Serious hunters on the trophy trail can tell you the nickname of the most awesome bucks ever taken (Hole in the Horn, Old Mossy Horn and such), the hunter’s name, antler points, score of the rack, where and when it was bagged. They’re aiming to be among the elite hundred or so listed when the next record book comes out.
This year the name of Bill Crutchfield is familiar, seeing that he recently got a non-typical 26-pointer in Charles County. Many are also familiar with Vincent Lee Jordan, who made the world book with a non-typical buck taken in Talbot County, or John Seifert Jr., who shot his typical 12-pointer in Dorchester County in 1973. But ask them about the cream of the crop, the biggest deer taken in Maryland and the response: Duh.
For the record, Maryland’s heaviest deer was taken by Wayne Hall of Northeast on the last day of the 1970 season at Elk Neck State Forest. The 10-point rack challenged neither the state nor world record books, but the weight would have in most states. It weighed 362 pounds, a figure among whitetails that is comparable to Paul Bunyon among his fellow men.
If typical and non-typical in antlers prompts curiosity, a typical rack is one that we see the most of wherever we might be: the point spread balanced on both sides, a typical rack such as those pulling Santa’s sleigh. All antler points point upward and ahead. The look is symmetrical. Antler symmetry depends on genetics and diet. Old-timers say it’s mineral intake.

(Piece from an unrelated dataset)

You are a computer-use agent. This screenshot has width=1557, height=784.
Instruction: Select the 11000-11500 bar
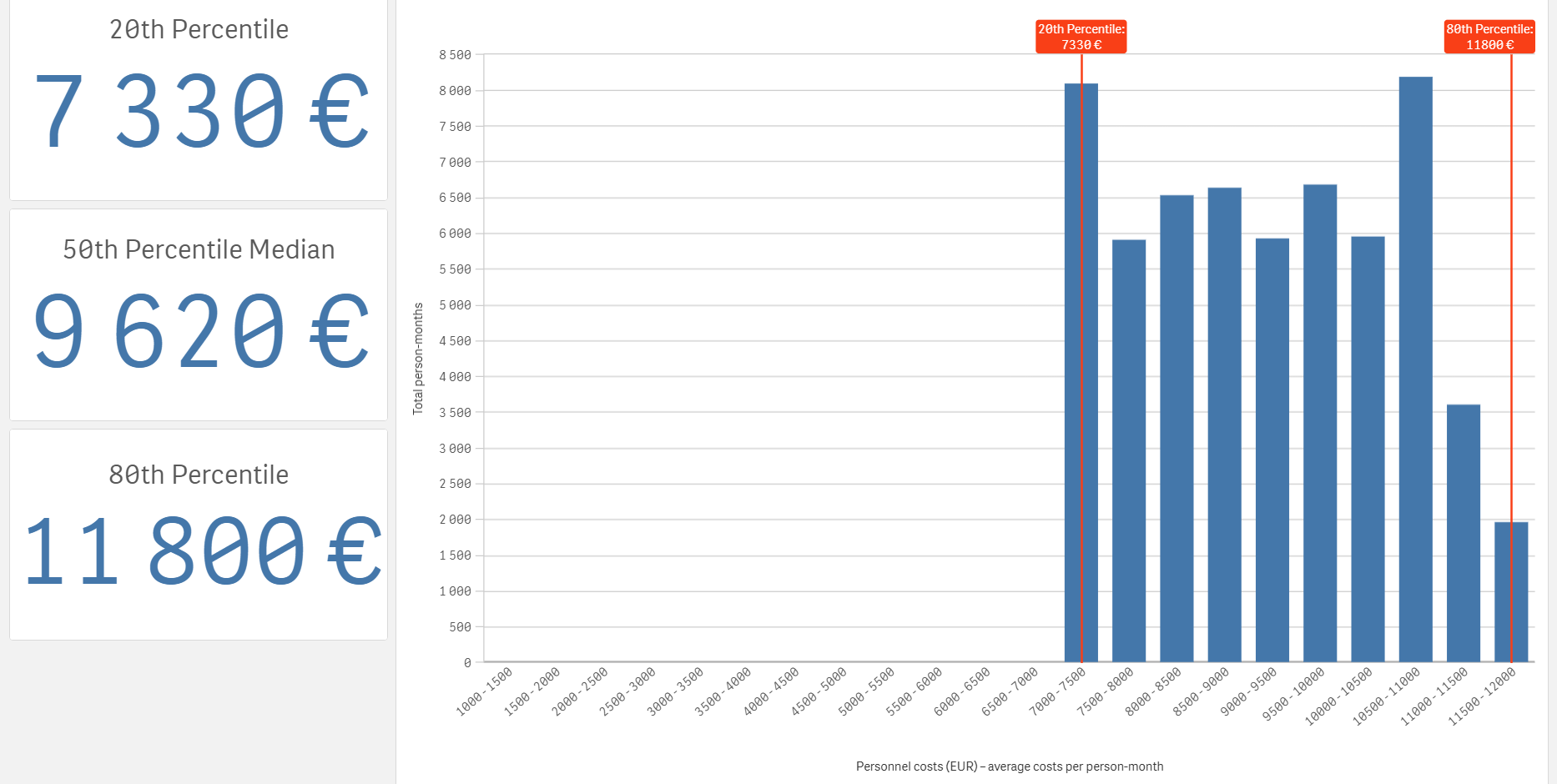click(1463, 534)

The non-typical rack is one in which the antlers protrude from the main stem up, down, sideways, every which direction. They’re not a very stately sight; some of them have so many spiny protrusions from the stem they’re referred to as cactus horns.
Mountain Deer
Back when I arrived in Maryland in 1956, most on the deer trail headed west to Frederick, Washington, or better still, Garrett and Allegany counties. Primarily, that’s where the deer were. It wasn’t until 1951 that any deer could be legally hunted east of Frederick County other than in six Eastern Shore counties.
The statewide harvest in ’51 was 1,152, which, and get this, is not much more than half what the journals of Maryland’s best-known outdoorsman, Meshach Browning, indicate he took in the early to mid-1800s. Last year, the statewide harvest was 94,052. What it will be this year depends on whether the cold weather came soon enough to make up for the unusual temperatures during the first week of the season.
In the mid ’80s when the state’s deer population really took off, deer were everywhere; no need to head for deer camps in Western Maryland or the lower Eastern Shore. Why travel when, before or after work, you can get bigger deer with better antlers practically in the back yard? The traditional deer camps in the mountains were doomed.
Mountain deer don’t have as much to offer as corn-fed deer hereabouts. They’re lean, so are their racks. They forage in forests, not on rich farmlands, and now much of their food is acorns. They have to travel to fill their bellies, and the more they travel the more vulnerable they are to the hunter.
When the weather is warm, their bodies don’t call for much energy. That works against the hunter, as it did to me. But some hunters prevail, like nine-year-old Michaela McCrobie who bagged a buck with an antler point for each of her years, her first deer. She shot it from a stand, following her father Robert’s advice, “Look at the body, not the head.”
Michaela helped in the field dressing of her exciting achievement; already her sister Abigail, 4, is asking her grandfather, Chuck McCrobie, when her turn will come. Hunting is a tradition in the mountains of Western Maryland, the stags need not be awesome. It’s the hunt, not the harvest. And that’s why my heart’s in the Highlands. Enough said.